EXTRACT PROVIDED
The metadata is designed to contain a header and per CPU information.

The arm_spe_find_cpus() function is introduced to identify how many CPUs
support ARM SPE. Based on the found CPU number, calculates the metadata
size.

Signed-off-by: Leo Yan <leo.yan@arm.com>
---
 tools/perf/arch/arm64/util/arm-spe.c | 34 +++++++++++++++++++++++++---
 1 file changed, 31 insertions(+), 3 deletions(-)

diff --git a/tools/perf/arch/arm64/util/arm-spe.c b/tools/perf/arch/arm64/util/arm-spe.c
index 3e7f62bac2e0..f8126283dad2 100644
--- a/tools/perf/arch/arm64/util/arm-spe.c
+++ b/tools/perf/arch/arm64/util/arm-spe.c
@@ -38,11 +38,39 @@ struct arm_spe_recording {
 	bool			*wrapped;
 };
 
+static struct perf_cpu_map *arm_spe_find_cpus(struct evlist *evlist)
+{
+	struct perf_cpu_map *event_cpus = evlist->core.user_requested_cpus;
+	struct perf_cpu_map *online_cpus = perf_cpu_map__new_online_cpus();
+	struct perf_cpu_map *intersect_cpus;
+
+	/* cpu map is not "any" CPU , we have specific CPUs to work with */
+	if (!perf_cpu_map__has_any_cpu(event_cpus)) {
+		intersect_cpus = perf_cpu_map__intersect(event_cpus, online_cpus);
+		perf_cpu_map__put(online_cpus);
+	/* Event can be "any" CPU so count all CPUs. */
+	} else {
+		intersect_cpus = online_cpus;
+	}
+
+	return intersect_cpus;
+}
+
 static size_t
 arm_spe_info_priv_size(struct auxtrace_record *itr __maybe_unused,
-		       struct evlist *evlist __maybe_unused)
+		       struct evlist *evlist)
 {
-	return ARM_SPE_AUXTRACE_V1_PRIV_SIZE;
+	struct perf_cpu_map *cpu_map = arm_spe_find_cpus(evlist);
+	size_t size;
+
+	if (!cpu_map)
+		return 0;
+
+	size = ARM_SPE_AUXTRACE_V2_PRIV_SIZE +
+	       ARM_SPE_AUXTRACE_V2_PER_CPU_SIZE * perf_cpu_map__nr(cpu_map);
+
+	perf_cpu_map__put(cpu_map);
+	return size;
 }
 
 static int arm_spe_info_fill(struct auxtrace_record *itr,
@@ -54,7 +82,7 @@ static int arm_spe_info_fill(struct auxtrace_record *itr,
 			container_of(itr, struct arm_spe_recording, itr);
 	struct perf_pmu *arm_spe_pmu = sper->pmu[0];
 
-	if (priv_size != ARM_SPE_AUXTRACE_V1_PRIV_SIZE)
+	if (priv_size != arm_spe_info_priv_size(itr, session->evlist))
 		return -EINVAL;
 
 	if (!session->evlist->core.nr_mmaps)

GIVEN PROBLEM
Extend the ARM SPE metadata patch above, picking up right after its final line.

RECORD SET
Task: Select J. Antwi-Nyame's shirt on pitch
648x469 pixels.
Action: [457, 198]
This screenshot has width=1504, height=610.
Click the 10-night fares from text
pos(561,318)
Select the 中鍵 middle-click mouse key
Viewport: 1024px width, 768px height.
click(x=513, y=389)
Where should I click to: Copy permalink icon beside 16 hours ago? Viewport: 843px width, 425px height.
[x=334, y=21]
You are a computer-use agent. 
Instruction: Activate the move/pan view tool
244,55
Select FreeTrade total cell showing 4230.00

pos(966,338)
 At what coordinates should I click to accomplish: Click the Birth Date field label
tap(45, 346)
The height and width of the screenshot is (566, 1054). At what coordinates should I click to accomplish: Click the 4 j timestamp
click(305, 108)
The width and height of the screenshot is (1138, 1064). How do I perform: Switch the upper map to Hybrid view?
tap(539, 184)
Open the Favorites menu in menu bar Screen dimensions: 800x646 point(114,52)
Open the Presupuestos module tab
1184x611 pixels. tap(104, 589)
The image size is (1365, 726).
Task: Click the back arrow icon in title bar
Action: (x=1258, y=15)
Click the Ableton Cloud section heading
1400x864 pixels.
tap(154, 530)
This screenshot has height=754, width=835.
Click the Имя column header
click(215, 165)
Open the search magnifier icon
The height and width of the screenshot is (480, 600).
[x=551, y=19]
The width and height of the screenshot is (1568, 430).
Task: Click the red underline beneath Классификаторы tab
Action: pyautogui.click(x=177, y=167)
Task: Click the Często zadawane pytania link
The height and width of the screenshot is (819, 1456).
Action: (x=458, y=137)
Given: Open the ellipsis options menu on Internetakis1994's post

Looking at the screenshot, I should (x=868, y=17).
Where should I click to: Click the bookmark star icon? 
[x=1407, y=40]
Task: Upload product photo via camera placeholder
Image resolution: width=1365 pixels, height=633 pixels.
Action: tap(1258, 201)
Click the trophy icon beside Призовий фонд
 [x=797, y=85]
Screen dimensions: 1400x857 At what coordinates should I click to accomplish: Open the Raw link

ANSWER BELOW
-- 
2.34.1


^ permalink raw reply related	[flat|nested] 18+ messages in thread

* [PATCH v1 7/9] perf arm-spe: Save per CPU information in metadata
  2024-08-27 16:44 [PATCH v1 0/9] perf arm-spe: Introduce metadata version 2 Leo Yan
                   ` (5 preceding siblings ...)
  2024-08-27 16:44 ` [PATCH v1 6/9] perf arm-spe: Calculate meta data size Leo Yan
@ 2024-08-27 16:44 ` Leo Yan
  2024-08-27 16:44 ` [PATCH v1 8/9] perf arm-spe: Support metadata version 2 Leo Yan
  2024-08-27 16:44 ` [PATCH v1 9/9] perf arm-spe: Dump metadata with " Leo Yan
  8 siblings, 0 replies; 18+ messages in thread
From: Leo Yan @ 2024-08-27 16:44 UTC (permalink / raw)
  To: Arnaldo Carvalho de Melo, Will Deacon, Mark Rutland,
	Suzuki K Poulose, Mike Leach, James Clark, John Garry,
	Namhyung Kim, Ian Rogers, Adrian Hunter, Liang, Kan,
	Jonathan Cameron, Yicong Yang, linux-arm-kernel, linux-kernel,
	coresight, linux-perf-users
  Cc: Leo Yan

An Arm SPE event can include all CPUs or just a subset of CPUs in a
system.

Instead of storing the Arm SPE event parameters in a single metadata
entry, save the Arm SPE information on a per-CPU basis. This approach
aligns with how Arm SPE traces are recorded per CPU, making it easier
to match metadata with trace data.

Signed-off-by: Leo Yan <leo.yan@arm.com>
---
 tools/perf/arch/arm64/util/arm-spe.c | 73 ++++++++++++++++++++++++++++
 1 file changed, 73 insertions(+)

diff --git a/tools/perf/arch/arm64/util/arm-spe.c b/tools/perf/arch/arm64/util/arm-spe.c
index f8126283dad2..d0cff3ac7c1f 100644
--- a/tools/perf/arch/arm64/util/arm-spe.c
+++ b/tools/perf/arch/arm64/util/arm-spe.c
@@ -73,14 +73,74 @@ arm_spe_info_priv_size(struct auxtrace_record *itr __maybe_unused,
 	return size;
 }
 
+static int arm_spe_save_cpu_header(struct auxtrace_record *itr,
+				   struct perf_cpu cpu, __u64 data[])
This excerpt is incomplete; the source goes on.